Uma nova ciência, baseada na linguagem e na percepção, está tomando corpo. Esse saber, chamado de memética, aos poucos têm se disseminado, com seu aparato de novas palavras, pela Internet.
O conceito básico é que palavras, idéias, são vistas como vírus, potentes contaminadores de significados que podem ser espalhados instantâneamente e que se auto-replicam na medida em que são comunicados. O termo meme apareceu pela primeira vez no livro “ O Gene Egoísta”, de Richard Dawkins, conceituado estudioso de botânica. Nele Dawkins define o meme como um equivalente mental do gene, que reteria as informações psicológicas básicas do ser humano e que funcionaria pela imitação e com a capacidade de replicação. Os memes, nesse caso, reteriam as informações básicas da espécie e estariam relacionadas aos mecanismos de sobrevivência.
A definição inicial, no entanto, tem sido paulatinamente incrementada e ampliada. Há cada vez mais estudiosos de memes, cursos voltados para essa disciplina, e já chega a fazer parte de currículos acadêmicos. A memética tem se voltado para entender os mecanismos de formação de opiniões, de transmissão de informações, de criação de novos conceitos. Daí sua aplicabilidade a estudos dos meios de comunicação, da mídia, da publicidade, da moda, e, é claro, da própria internet. Há vários livros que já saíram, em inglês, sobre o assunto e é enorme a quantidade de sites sobre memes. A premissa fundamental de que um slogan, uma frase, uma palavra, uma idéia, um estilo, um termo, podem ser um meme, é o que conta.
O enfoque da memética, em muitos casos, tem tido um mero víes comportamental. Volta-se, em geral, para os hábitos repetidos e lugares comuns, chavões sociais passados pelas instituições ou pela própria família, de pai para filho, ou, numa empresa, de patrão para empregado.

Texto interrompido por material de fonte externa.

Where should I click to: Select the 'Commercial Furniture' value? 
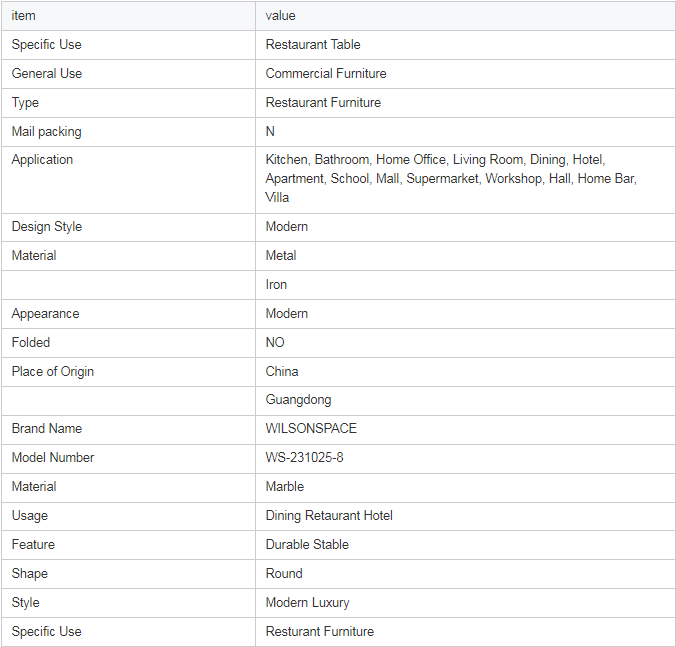tap(326, 73)
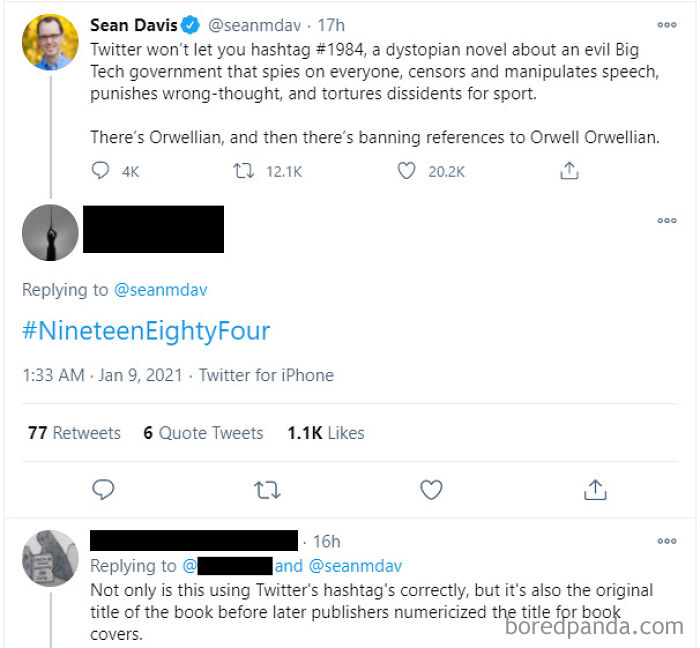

Mas essa é só a ponta do iceberg. A subversão do conceito de meme tem sido igualmente explorada, chegando a ser proposto que se hackeie memes. A coisa evoluiu de tal forma que um mote já antigo, o da linguagem como vírus, está sendo reutilizado pelos estudiosos dos memes. A metáfora do vírus, que vocês já devem conhecer da famosa música de Laurie Anderson, “Language is a vírus”, vem por sua vez do escritor beat William Burroughs, que acreditava que somos todos controlados pela mídia e meios de comunicação e que a única forma de escapar a esse controle era emitindo, criando vírus de linguagem, coisa que ele fazia através de sua experiências com os cut-ups. Burroughs cutapeava os textos de jornais e revistas recortando-os em pedacinhos e colando-os ao acaso para daí extrair novas mensagens, reconfigurações de significados. Da mesma forma, aplicaria isso a tapes, gravando conversas, músicas, sons de rua, de bares, de vários locais e misturando tudo para obter novos efeitos, que explicará detalhadamente em A Revolução Eletrônica. A noção de vírus cai direitinho no conceito de disseminação dos memes, e mais ainda nos anti-memes ou memes hackeados.

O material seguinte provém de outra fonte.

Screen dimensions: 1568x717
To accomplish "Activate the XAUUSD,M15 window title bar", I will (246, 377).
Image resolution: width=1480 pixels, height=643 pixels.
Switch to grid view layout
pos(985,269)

A abordagem viral do meme não podia ser mais atual, nessa nossa época de AIDS e vírus de computador, e é sob esse aspecto que os memes tem sido utilizados por grupos undergrounds como os zippies e os culture jammers. Os primeiros, freaks cibernéticos ou cyberhippies, se autoproclamam eles mesmos um novo meme e pretendem lançar cada vez mais novos memes, unindo conceitos de tecnologia e misticismo, filosofia DIY (faça-você-mesmo) e psicodelia pela rede e pelo submundo eletrônico das raves. Já os culture jammers querem a implosão semiótica do sistema capitalista e sua mídia. Para tanto sua estratégia é a paródia, o plágio alterado (ou deturrnamento, desvio), a interferência, o ruído. Essas estratégias de assalto e sabotagem da mídia subvertem os memes propagados pela publicidade e programas de tevê e seu objetivo primordial é modificar a visão passiva que temos e absorvemos dessas mídias. Historicamente falando, um pouco do que os dadaístas, situacionistas e punks vêm fazendo ao longo do século.
Agora que você já sabe o que são memes, cuidado. Este é um meta-meme. Ele já está na sua cabeça. Espalhe-o por aí.